STORED DATA ::

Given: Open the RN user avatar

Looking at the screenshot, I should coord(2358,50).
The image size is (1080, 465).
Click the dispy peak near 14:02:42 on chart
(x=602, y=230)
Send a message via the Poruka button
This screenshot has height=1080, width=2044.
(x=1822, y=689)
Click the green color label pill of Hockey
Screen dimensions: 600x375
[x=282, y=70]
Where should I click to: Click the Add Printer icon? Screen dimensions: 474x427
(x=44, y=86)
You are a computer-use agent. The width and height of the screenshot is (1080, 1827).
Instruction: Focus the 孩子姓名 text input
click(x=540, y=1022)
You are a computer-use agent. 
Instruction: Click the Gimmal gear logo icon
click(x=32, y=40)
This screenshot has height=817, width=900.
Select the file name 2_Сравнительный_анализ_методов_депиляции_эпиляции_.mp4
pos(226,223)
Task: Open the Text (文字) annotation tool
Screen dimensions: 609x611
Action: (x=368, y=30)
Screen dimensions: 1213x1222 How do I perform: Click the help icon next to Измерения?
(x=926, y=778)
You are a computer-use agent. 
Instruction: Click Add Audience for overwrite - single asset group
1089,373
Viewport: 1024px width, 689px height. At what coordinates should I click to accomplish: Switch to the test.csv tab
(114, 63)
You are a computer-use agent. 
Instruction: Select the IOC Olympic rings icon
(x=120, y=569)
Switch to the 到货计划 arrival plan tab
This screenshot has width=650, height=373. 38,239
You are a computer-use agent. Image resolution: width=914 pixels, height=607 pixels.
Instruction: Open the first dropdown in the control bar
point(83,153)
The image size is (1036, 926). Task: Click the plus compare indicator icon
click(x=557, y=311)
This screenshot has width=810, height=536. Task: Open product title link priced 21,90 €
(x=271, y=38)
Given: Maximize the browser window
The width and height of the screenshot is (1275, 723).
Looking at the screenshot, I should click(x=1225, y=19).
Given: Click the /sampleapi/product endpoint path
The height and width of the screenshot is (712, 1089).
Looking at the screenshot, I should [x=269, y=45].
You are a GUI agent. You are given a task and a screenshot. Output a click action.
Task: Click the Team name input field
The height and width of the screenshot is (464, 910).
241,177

ASSIGNMENT :: The whole of the data must be given again, exactly as shown.

EXERCISE ANSWER ::
Given: Open the RN user avatar

Looking at the screenshot, I should coord(2358,50).
The image size is (1080, 465).
Click the dispy peak near 14:02:42 on chart
(x=602, y=230)
Send a message via the Poruka button
This screenshot has height=1080, width=2044.
(x=1822, y=689)
Click the green color label pill of Hockey
Screen dimensions: 600x375
[x=282, y=70]
Where should I click to: Click the Add Printer icon? Screen dimensions: 474x427
(x=44, y=86)
You are a computer-use agent. The width and height of the screenshot is (1080, 1827).
Instruction: Focus the 孩子姓名 text input
click(x=540, y=1022)
You are a computer-use agent. 
Instruction: Click the Gimmal gear logo icon
click(x=32, y=40)
This screenshot has height=817, width=900.
Select the file name 2_Сравнительный_анализ_методов_депиляции_эпиляции_.mp4
pos(226,223)
Task: Open the Text (文字) annotation tool
Screen dimensions: 609x611
Action: (x=368, y=30)
Screen dimensions: 1213x1222 How do I perform: Click the help icon next to Измерения?
(x=926, y=778)
You are a computer-use agent. 
Instruction: Click Add Audience for overwrite - single asset group
1089,373
Viewport: 1024px width, 689px height. At what coordinates should I click to accomplish: Switch to the test.csv tab
(114, 63)
You are a computer-use agent. 
Instruction: Select the IOC Olympic rings icon
(x=120, y=569)
Switch to the 到货计划 arrival plan tab
This screenshot has width=650, height=373. 38,239
You are a computer-use agent. Image resolution: width=914 pixels, height=607 pixels.
Instruction: Open the first dropdown in the control bar
point(83,153)
The image size is (1036, 926). Task: Click the plus compare indicator icon
click(x=557, y=311)
This screenshot has width=810, height=536. Task: Open product title link priced 21,90 €
(x=271, y=38)
Given: Maximize the browser window
The width and height of the screenshot is (1275, 723).
Looking at the screenshot, I should click(x=1225, y=19).
Given: Click the /sampleapi/product endpoint path
The height and width of the screenshot is (712, 1089).
Looking at the screenshot, I should [x=269, y=45].
You are a GUI agent. You are given a task and a screenshot. Output a click action.
Task: Click the Team name input field
The height and width of the screenshot is (464, 910).
241,177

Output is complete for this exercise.